Personal Opinion on the Subject Matter
In my opinion, each of the four articles under discussion represents a principal aspect of the problem of hate crimes in the United States. I chose the pieces so they could be contingently divided into two fields of study: the racial and the sexual identity bias motivation. I perceive those two themes as the most important to elaborate on. The hate crime law needs a further establishing in the U.S. legislation system for a better police performance, and the colleges should be in a higher control of their racial climate. Furthermore, the oppression of the sexual minorities is also an essential part of the discussion because such abuse provokes mental health disparities among the discriminated groups. Additionally, little attention is paid to investigating the spatial factors, influencing the sexual minority community.
Conclusion
In this paper, the critical analysis of the four scholarly articles was given. Each of the pieces represented a particular aspect of the hate crime problem in the United States. Several conclusions could be made based on that analysis. First of all, the bias-motivated crime law needs further development and elaboration to achieve better investigative results.Secondly, educational institutions’ racial and ethnic policies should be treated with more significant attention. Moreover, the particular consideration should be paid to the mental health disparities of the oppressed minorities and their spatial circumstances. As this paper is a brief descriptive overview of the hate crime issues, future elaboration is needed.
References
Bostwick, W. B., Boyd, C. J., Hughes, T. L., West, B. T., & McCabe, S. E. (2014). Discrimination and mental health among lesbian, gay, and bisexual adults in the United States. American Journal of Orthopsychiatry, 84(1), 35-45.
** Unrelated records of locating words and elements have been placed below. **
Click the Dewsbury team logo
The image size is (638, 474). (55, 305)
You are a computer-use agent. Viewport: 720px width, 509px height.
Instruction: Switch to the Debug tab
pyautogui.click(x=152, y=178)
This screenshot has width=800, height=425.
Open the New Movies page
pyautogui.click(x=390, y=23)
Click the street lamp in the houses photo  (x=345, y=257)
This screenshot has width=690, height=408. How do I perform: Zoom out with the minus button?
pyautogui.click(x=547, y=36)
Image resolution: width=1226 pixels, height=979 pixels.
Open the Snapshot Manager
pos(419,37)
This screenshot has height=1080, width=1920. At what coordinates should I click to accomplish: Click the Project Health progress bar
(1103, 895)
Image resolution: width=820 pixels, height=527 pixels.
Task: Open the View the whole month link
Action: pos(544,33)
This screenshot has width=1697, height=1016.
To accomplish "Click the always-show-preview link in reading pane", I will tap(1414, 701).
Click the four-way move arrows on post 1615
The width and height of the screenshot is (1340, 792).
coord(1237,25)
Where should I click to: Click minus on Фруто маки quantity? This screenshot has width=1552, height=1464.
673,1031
Lyons, C. J., & Roberts, A. (2014). The difference “hate” makes in clearing crime: An event history analysis of incident factors. Journal of contemporary criminal justice, 30(3), 268-289.
Swank, E., Fahs, B., & Frost, D. M. (2013). Region, social identities, and disclosure practices as predictors of heterosexist discrimination against sexual minorities in the United States. Sociological Inquiry, 83(2), 238-258.
Van Dyke, N., & Tester, G. (2014). Dangerous climates: Factors associated with variation in racist hate crimes on college campuses. Journal of Contemporary Criminal Justice, 30(3), 290-309.